**PROBLEM STATEMENT**
From the line containing "[tabpanel] (206, 480)" down to the line containing "Contact Us (457, 1966)" in the records below, reproduce every line exactly, ends included, and omit all others.

Stored data entries
▬▬▬

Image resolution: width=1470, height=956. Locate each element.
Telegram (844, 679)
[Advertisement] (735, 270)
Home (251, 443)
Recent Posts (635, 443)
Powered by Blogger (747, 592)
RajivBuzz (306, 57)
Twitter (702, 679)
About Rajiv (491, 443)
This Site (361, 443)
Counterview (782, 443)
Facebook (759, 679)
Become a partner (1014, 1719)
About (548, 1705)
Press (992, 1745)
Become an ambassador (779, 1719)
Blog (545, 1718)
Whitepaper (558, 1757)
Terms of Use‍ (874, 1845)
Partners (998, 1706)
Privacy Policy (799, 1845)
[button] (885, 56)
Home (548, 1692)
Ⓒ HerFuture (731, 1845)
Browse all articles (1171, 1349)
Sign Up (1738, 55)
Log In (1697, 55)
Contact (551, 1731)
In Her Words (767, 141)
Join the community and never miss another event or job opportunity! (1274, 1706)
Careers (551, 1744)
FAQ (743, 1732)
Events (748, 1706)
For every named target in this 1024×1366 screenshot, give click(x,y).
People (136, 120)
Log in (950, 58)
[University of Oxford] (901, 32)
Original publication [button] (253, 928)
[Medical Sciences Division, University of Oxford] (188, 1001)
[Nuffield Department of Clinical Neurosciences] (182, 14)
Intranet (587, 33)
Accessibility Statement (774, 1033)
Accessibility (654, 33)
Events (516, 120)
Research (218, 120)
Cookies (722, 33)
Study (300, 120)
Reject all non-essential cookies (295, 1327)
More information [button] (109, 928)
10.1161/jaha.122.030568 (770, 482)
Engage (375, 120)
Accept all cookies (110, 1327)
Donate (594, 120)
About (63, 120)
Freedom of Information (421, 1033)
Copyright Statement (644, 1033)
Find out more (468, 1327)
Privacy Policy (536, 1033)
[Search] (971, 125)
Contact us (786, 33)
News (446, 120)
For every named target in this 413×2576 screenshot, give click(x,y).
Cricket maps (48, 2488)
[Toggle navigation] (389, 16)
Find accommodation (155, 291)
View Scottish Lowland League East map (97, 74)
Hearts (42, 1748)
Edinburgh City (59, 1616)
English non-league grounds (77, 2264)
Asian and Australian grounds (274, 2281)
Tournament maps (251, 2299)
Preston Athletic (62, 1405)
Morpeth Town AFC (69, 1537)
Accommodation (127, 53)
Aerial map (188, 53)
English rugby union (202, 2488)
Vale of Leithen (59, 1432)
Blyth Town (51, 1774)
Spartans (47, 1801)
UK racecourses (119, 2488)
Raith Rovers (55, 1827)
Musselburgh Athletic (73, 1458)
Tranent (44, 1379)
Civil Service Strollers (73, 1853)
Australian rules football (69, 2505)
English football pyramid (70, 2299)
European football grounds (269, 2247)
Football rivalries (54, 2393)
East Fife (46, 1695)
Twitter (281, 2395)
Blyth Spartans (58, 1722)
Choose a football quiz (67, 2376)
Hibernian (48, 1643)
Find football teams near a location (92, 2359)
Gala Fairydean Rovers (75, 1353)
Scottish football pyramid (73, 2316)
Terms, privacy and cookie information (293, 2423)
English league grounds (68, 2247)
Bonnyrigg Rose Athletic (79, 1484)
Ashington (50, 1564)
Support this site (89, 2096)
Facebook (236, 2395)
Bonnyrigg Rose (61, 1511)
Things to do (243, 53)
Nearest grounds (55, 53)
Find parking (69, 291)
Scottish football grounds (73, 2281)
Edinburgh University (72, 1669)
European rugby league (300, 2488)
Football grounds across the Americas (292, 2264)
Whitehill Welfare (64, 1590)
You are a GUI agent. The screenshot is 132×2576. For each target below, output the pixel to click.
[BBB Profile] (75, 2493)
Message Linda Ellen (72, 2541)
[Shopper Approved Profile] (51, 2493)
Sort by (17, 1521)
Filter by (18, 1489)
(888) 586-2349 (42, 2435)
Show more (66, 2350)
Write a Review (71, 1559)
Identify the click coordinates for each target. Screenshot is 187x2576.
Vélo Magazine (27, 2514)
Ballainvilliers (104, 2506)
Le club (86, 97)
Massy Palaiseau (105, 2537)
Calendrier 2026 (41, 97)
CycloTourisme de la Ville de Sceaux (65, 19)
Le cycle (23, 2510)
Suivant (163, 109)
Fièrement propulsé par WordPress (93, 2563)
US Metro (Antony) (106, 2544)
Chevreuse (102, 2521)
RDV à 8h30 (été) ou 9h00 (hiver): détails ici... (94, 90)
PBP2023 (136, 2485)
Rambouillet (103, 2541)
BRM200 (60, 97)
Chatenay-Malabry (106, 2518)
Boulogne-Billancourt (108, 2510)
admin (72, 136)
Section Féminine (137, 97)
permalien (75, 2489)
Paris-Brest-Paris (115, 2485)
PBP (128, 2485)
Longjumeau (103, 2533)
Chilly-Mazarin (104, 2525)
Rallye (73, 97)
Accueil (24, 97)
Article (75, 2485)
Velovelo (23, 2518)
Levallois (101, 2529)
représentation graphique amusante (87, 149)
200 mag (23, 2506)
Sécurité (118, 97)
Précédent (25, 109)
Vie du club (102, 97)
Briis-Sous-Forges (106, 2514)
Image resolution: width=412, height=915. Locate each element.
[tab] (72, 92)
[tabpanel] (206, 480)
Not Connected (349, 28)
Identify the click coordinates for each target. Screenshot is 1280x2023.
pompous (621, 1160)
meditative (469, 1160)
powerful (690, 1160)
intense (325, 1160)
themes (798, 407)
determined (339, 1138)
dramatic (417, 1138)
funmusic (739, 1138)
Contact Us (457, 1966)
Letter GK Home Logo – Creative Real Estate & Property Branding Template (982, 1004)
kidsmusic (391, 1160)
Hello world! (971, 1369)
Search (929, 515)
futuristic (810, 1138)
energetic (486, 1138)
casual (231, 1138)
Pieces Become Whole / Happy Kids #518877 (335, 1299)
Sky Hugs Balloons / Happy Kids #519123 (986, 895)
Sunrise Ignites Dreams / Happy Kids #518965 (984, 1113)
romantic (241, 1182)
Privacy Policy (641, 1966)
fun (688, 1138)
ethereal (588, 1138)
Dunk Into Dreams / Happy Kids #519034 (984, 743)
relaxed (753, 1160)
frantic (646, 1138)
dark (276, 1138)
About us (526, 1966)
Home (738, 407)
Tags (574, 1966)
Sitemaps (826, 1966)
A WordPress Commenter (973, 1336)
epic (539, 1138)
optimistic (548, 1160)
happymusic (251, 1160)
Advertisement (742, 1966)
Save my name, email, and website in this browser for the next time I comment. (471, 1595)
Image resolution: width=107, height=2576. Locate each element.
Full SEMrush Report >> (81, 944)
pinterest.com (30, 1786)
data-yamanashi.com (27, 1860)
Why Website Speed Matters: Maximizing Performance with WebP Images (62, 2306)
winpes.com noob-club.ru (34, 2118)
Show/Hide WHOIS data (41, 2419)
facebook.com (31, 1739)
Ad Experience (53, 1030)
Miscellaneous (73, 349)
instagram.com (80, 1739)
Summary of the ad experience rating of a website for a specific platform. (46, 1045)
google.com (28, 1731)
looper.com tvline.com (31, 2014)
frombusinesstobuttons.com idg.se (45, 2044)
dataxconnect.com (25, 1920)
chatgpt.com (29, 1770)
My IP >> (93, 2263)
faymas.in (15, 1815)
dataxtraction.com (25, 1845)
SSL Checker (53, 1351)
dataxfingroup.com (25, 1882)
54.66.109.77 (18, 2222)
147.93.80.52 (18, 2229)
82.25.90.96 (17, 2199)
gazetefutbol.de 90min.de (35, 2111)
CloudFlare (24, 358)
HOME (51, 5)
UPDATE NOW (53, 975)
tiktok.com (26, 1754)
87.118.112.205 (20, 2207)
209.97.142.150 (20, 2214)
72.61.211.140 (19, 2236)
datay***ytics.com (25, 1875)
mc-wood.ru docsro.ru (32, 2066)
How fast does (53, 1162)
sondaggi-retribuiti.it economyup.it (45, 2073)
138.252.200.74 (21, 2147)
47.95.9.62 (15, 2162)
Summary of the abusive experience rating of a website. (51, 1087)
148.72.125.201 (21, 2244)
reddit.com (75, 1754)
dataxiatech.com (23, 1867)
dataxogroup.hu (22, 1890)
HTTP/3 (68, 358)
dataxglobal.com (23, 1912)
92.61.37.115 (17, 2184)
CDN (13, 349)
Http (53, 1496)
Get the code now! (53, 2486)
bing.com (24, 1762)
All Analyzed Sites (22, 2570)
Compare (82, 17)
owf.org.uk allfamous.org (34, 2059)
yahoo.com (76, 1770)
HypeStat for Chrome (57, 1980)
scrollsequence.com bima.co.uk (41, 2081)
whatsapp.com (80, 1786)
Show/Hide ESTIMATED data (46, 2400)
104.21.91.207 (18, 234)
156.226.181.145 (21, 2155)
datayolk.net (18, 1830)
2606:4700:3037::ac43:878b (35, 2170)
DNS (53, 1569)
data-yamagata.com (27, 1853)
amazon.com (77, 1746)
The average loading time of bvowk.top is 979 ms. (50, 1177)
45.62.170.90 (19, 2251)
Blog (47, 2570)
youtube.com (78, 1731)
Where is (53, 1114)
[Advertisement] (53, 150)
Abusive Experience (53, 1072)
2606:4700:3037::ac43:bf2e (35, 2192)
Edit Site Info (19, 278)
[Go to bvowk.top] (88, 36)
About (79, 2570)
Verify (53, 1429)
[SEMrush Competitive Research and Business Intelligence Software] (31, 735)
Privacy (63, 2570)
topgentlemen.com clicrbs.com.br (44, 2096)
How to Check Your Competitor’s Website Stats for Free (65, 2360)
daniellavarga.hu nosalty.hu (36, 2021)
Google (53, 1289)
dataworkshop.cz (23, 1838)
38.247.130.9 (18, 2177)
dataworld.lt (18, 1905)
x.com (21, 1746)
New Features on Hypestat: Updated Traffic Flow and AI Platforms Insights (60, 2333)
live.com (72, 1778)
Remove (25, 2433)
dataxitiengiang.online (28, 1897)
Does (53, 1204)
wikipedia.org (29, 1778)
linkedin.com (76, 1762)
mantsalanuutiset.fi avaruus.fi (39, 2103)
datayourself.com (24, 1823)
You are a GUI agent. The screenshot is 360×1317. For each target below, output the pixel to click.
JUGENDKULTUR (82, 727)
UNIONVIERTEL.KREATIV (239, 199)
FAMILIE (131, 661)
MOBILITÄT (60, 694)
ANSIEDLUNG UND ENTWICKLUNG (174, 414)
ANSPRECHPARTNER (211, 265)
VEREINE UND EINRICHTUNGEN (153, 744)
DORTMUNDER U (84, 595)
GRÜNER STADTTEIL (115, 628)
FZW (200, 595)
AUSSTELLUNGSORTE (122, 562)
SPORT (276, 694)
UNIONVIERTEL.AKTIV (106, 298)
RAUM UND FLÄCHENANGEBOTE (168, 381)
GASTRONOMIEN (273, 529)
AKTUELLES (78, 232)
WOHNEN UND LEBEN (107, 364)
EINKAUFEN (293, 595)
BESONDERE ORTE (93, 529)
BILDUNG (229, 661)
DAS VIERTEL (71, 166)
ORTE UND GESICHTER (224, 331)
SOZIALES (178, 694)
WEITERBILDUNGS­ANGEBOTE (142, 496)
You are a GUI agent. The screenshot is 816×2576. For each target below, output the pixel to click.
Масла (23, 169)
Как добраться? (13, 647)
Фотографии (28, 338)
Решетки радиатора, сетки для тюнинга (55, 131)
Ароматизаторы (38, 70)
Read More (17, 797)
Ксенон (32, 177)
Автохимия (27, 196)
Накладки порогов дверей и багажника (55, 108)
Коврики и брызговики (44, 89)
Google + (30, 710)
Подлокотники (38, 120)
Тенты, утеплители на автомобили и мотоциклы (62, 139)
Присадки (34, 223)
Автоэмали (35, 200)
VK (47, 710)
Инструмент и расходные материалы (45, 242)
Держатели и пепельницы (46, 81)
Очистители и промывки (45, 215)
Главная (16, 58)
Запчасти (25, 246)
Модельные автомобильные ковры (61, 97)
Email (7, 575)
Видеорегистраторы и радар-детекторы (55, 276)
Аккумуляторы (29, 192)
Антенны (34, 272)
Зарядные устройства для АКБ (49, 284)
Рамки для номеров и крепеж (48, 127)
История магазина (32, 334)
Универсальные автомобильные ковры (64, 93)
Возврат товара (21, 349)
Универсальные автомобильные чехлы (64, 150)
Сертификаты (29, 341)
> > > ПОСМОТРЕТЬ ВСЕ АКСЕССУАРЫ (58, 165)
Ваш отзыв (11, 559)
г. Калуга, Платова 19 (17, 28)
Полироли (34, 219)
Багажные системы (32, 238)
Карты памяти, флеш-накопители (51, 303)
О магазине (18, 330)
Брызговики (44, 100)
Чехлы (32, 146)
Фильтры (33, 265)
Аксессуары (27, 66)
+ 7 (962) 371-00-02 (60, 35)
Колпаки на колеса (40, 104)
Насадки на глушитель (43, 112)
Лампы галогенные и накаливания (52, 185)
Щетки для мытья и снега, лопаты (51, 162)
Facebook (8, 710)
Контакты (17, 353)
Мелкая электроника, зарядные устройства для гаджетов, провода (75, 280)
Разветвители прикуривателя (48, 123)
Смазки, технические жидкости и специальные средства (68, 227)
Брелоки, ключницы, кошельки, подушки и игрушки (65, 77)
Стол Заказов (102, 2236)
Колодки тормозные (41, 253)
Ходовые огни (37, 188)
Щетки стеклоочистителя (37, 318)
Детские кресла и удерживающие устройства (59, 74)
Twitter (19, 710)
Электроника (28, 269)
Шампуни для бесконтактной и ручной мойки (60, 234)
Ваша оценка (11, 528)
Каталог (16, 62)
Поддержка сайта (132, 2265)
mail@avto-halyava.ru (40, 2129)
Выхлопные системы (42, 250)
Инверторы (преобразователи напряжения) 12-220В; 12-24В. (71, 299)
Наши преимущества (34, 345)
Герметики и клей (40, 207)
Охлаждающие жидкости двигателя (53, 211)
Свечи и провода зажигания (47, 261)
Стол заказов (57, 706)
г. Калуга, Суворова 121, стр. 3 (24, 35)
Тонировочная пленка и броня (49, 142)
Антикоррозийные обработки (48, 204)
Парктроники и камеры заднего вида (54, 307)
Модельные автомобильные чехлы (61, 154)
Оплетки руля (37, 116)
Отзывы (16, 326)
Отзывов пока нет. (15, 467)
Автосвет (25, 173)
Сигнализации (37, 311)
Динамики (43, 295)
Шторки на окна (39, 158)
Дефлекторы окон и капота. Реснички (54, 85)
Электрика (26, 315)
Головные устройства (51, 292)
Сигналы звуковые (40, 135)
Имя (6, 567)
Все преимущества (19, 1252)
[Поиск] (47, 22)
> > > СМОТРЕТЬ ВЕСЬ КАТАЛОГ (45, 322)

▬▬▬

**RESULT OF THE EXERCISE**
[tabpanel] (206, 480)
Not Connected (349, 28)
Identify the click coordinates for each target. Screenshot is 1280x2023.
pompous (621, 1160)
meditative (469, 1160)
powerful (690, 1160)
intense (325, 1160)
themes (798, 407)
determined (339, 1138)
dramatic (417, 1138)
funmusic (739, 1138)
Contact Us (457, 1966)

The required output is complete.